Rather than requiring a blanket “opt-in” request for permission to use user data to develop or calibrate new products and services, as permitted by the GDPR, the ADPPA would require consent to be obtained separately for each specific new product or service. This could make it prohibitively costly for firms to develop novel welfare-enhancing applications using data that those companies already hold with permission.
What is forcing a barrage of online opt-in consent pop-ups meant to solve? Customers are already taking the matter seriously. Consider Google’s Android, which already faces intense competition in the smartphone operating system market from Apple, and Google’s competitor in the search engine market, DuckDuckGo, which grew its user base by nearly 50 percent last year alone.

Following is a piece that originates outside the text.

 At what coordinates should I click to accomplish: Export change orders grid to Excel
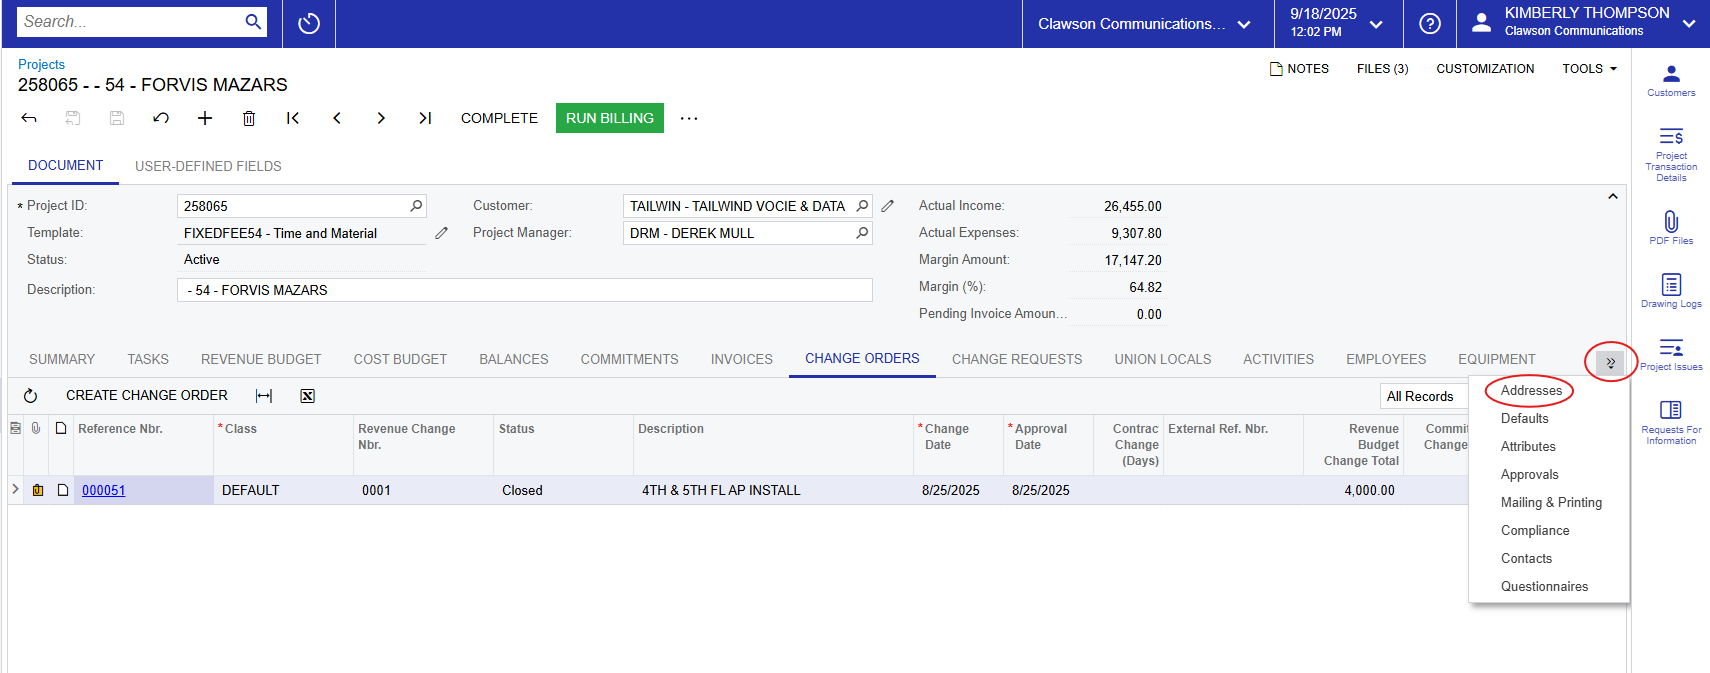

Both Apple and DuckDuckGo cater to customers who value their privacy and want to reduce the data they hand over.
In contrast, consent pop-ups undermine user experiences while discouraging users from parting with data they would otherwise have been happy to make available. This “data minimization” reduces the ability of smaller companies to grow the legitimate databases and network effects they need to challenge Amazon, Google, and other giants that policymakers are so concerned about.
The ADPPA does have a few potentially positive features that target clearly harmful conduct in concrete ways, and which could enhance transparency without compromising intellectual property. For example, the bill’s federal data-broker registry would promote transparency in how third-party data exchange is handled, and its prohibition on the transfer of “non-consensual intimate images” is a welcome development. Care would have to be taken, however, to ensure that the latter prohibition does not force companies to scan the private communications of innocent users.
Overall, the ADPPA would better achieve its stated aims while limiting the burdens imposed on well-meaning businesses and users if it singled out specific forms of clear algorithmic harm while allowing companies to maintain trade secrets, broadened the exceptions to its “opt-in” consent requirements to be more in-line with the GDPR, and abolished the “private right of action” that only exposes Big Tech’s competitors to the risk of crippling lawfare.
Even such a redrafted bill, however, could have unanticipated consequences for economic efficiency and innovation and should be subjected to close scrutiny. The Hippocratic Oath, “first do no harm,” should apply to digital markets that have conferred huge welfare benefits on society. The “cure” should not be worse than the ailment.
Alden Abbott is a senior research fellow with the Mercatus Center at George Mason University and a former general counsel with the Federal Trade Commission. Satya Marar is a Washington DC-based tech policy professional, foreign-trained lawyer and MA fellow at the Mercatus Center at George Mason University.